### What the task requires
Repeat exactly the lines from the start of the material below up to and including the "Task: Open the projects icon in sidebar" line.

### Data for the task
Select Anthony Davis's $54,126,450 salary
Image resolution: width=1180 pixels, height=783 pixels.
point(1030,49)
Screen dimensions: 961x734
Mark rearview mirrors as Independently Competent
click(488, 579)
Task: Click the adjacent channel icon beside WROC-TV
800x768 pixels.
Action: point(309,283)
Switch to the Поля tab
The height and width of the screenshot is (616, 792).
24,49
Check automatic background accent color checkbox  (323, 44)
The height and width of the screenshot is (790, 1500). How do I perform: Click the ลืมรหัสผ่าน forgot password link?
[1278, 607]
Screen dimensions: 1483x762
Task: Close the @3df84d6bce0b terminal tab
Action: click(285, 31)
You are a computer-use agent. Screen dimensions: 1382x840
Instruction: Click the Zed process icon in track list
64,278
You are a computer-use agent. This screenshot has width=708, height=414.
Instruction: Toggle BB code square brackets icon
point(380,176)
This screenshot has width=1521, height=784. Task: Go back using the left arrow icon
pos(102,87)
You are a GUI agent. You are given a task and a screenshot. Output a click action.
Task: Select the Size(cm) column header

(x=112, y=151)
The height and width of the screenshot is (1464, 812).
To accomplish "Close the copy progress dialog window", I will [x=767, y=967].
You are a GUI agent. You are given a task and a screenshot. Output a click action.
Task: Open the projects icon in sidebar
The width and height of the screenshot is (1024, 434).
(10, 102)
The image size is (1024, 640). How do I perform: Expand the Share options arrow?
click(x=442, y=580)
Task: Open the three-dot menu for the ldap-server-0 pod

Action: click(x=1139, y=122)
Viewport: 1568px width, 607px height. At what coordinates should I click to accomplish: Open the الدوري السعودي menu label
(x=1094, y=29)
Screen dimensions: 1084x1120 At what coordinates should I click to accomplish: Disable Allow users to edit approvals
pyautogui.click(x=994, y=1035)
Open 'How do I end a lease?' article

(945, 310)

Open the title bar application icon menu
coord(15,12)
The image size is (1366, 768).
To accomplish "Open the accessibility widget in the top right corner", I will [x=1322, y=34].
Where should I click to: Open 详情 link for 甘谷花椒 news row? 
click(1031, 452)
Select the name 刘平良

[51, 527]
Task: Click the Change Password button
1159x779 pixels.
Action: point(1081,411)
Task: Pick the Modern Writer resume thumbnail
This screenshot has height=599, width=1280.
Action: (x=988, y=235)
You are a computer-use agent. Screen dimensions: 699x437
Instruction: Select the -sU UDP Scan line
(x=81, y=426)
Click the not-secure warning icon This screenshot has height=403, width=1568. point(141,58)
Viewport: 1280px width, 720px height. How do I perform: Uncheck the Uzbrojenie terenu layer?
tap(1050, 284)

### Exercise output
Select Anthony Davis's $54,126,450 salary
Image resolution: width=1180 pixels, height=783 pixels.
point(1030,49)
Screen dimensions: 961x734
Mark rearview mirrors as Independently Competent
click(488, 579)
Task: Click the adjacent channel icon beside WROC-TV
800x768 pixels.
Action: point(309,283)
Switch to the Поля tab
The height and width of the screenshot is (616, 792).
24,49
Check automatic background accent color checkbox  (323, 44)
The height and width of the screenshot is (790, 1500). How do I perform: Click the ลืมรหัสผ่าน forgot password link?
[1278, 607]
Screen dimensions: 1483x762
Task: Close the @3df84d6bce0b terminal tab
Action: click(285, 31)
You are a computer-use agent. Screen dimensions: 1382x840
Instruction: Click the Zed process icon in track list
64,278
You are a computer-use agent. This screenshot has width=708, height=414.
Instruction: Toggle BB code square brackets icon
point(380,176)
This screenshot has width=1521, height=784. Task: Go back using the left arrow icon
pos(102,87)
You are a GUI agent. You are given a task and a screenshot. Output a click action.
Task: Select the Size(cm) column header

(x=112, y=151)
The height and width of the screenshot is (1464, 812).
To accomplish "Close the copy progress dialog window", I will [x=767, y=967].
You are a GUI agent. You are given a task and a screenshot. Output a click action.
Task: Open the projects icon in sidebar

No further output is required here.